What to work on: Write the next part of the ranked reviews of Genesis albums, continuing from their last sentence.
──────── Text segment
Invisible Touch is of course the commercial peak of Genesis’ career with the fantastic singles that take up the entire first side of the disc, “Invisible Touch” “Tonight, Tonight, Tonight” “In Too Deep” and “Land of Confusion.” Some of those singles, if you listen closely simply aren’t as basic as some people tend to think. The album version of “Tonight, Tonight, Tonight” is more than 8 minutes long with some nice progressive passages in the middle and while “Land of Confusion” is remembered for the video more than anything else, the bass line and Tony Banks’ keyboard work are pretty intricate if you listen closely. The 10 minute, two-part “Domino” suite is good but a bit out of place on this album though and while album closer, “The Brazilian” is a great instrumental, it also seems like it should have been a B-side rather than included here.

  • Nursery Crime (7.5)
  • Wind & Wuthering (7)
  • Selling England By the Pound (7)

Of their prog-rock output when Peter Gabriel was still in the band, Selling England By the Pound has to be the most critical acclaimed of the bunch. Again, as a guy who grew up listening to nothing even close to resembling progressive rock, this was a bit foreign to me for a long while but I liked Genesis a lot more as I grew up and my tastes matured. Personally, I still find this one a little overblown in the end, as “The Battle of Epping Forest” and “The Cinema Show” seem a bit pretentious to me. But it does contain “I Know What I Like (in Your Wardrobe)” and the awesome “Firth of Fifth” which Tony Banks wrote most of and as such there’s some great keyboard work in it.

  • Foxtrot (6.5)
  • Duke (6.5)
  • Trespass (6)
  • Three Sides Live (6)
  • We Can’t Dance (6)

I really wish this album was better because it’s a pretty fascinating record for 1991. Despite the upbeat and silly “I Can’t Dance” as the hit single on the record, nothing else sounds like it on the disc. Instead you get mostly three flavors of music. There’s plenty of darker tracks like they have been known for, there’s straight adult pop ballads and there’s progressive tunes – and none of them blend well together. Those adult contemporary ballads like “Since I Lost You” that sound like a band going through the motions, don’t work well. A song like the 10 minute “Driving the Last Spike” or the slightly progressive “Way of the World” are both great tunes but in the context of this record, don’t work well. It’s a bizarre mix of sounds on a record that has a lot of potential but in the end falls flat more often than I would like.
────────────────
──────── Given data
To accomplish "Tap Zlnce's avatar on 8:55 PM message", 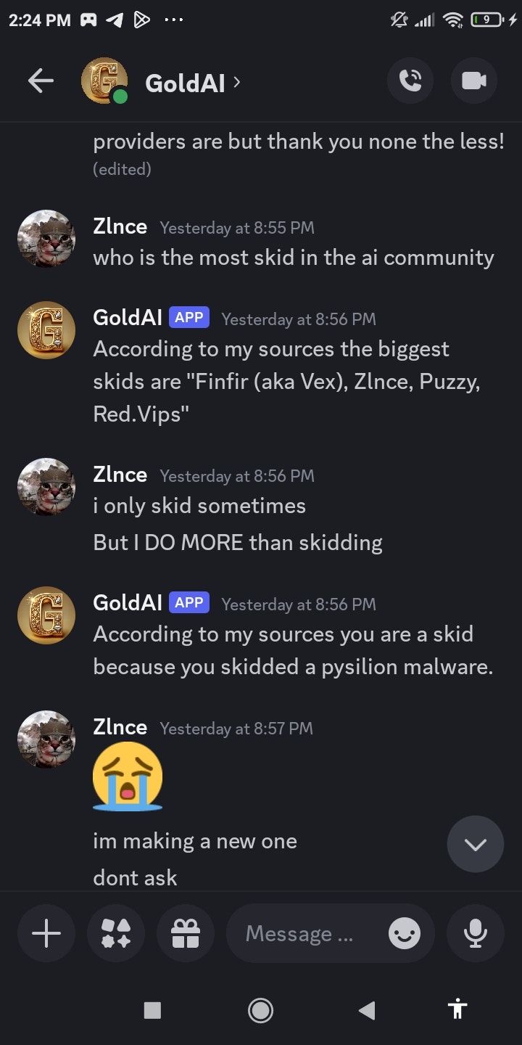I will pos(46,239).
────────────────
Output below:
  • And Then There Were Three (6)
  • Abacab (5.5)
  • Genesis Live (5.5)
  • A Trick of the Tail (5)
  • Calling All Stations (5)

The reason I stop here to talk about their final record from 1997 is because it’s that unique outlier in the catalog thanks to Phil leaving the band after the last tour. This is the infamous Ray Wilson record that exactly four people other than myself have listened to and for good reason. Dull. Dull. Dull. Tony and Mike held auditions for a new singer and somehow this was the best they could come up with. His voice is fine but he has the personality of a slug and it doesn’t help that the only trait of any Genesis record that’s present here is the dark, mid-tempo pop. And with the shortest songs being just under 4 1/2 minutes – you get meandering, dull tracks that go on to long with a singer that makes them even duller. After listening to this again, I’m not sure what I even gave this a 5. It’s listenable but you might only hear half before you fall asleep.

  • The Way We Walk, Vol 1: The Shorts (5)
  • From Genesis to Revelation (5)
  • Live Over Europe 2007 (4.5)
  • Seconds Out (3)
  • The Way We Walk Vol 2: The Longs (3)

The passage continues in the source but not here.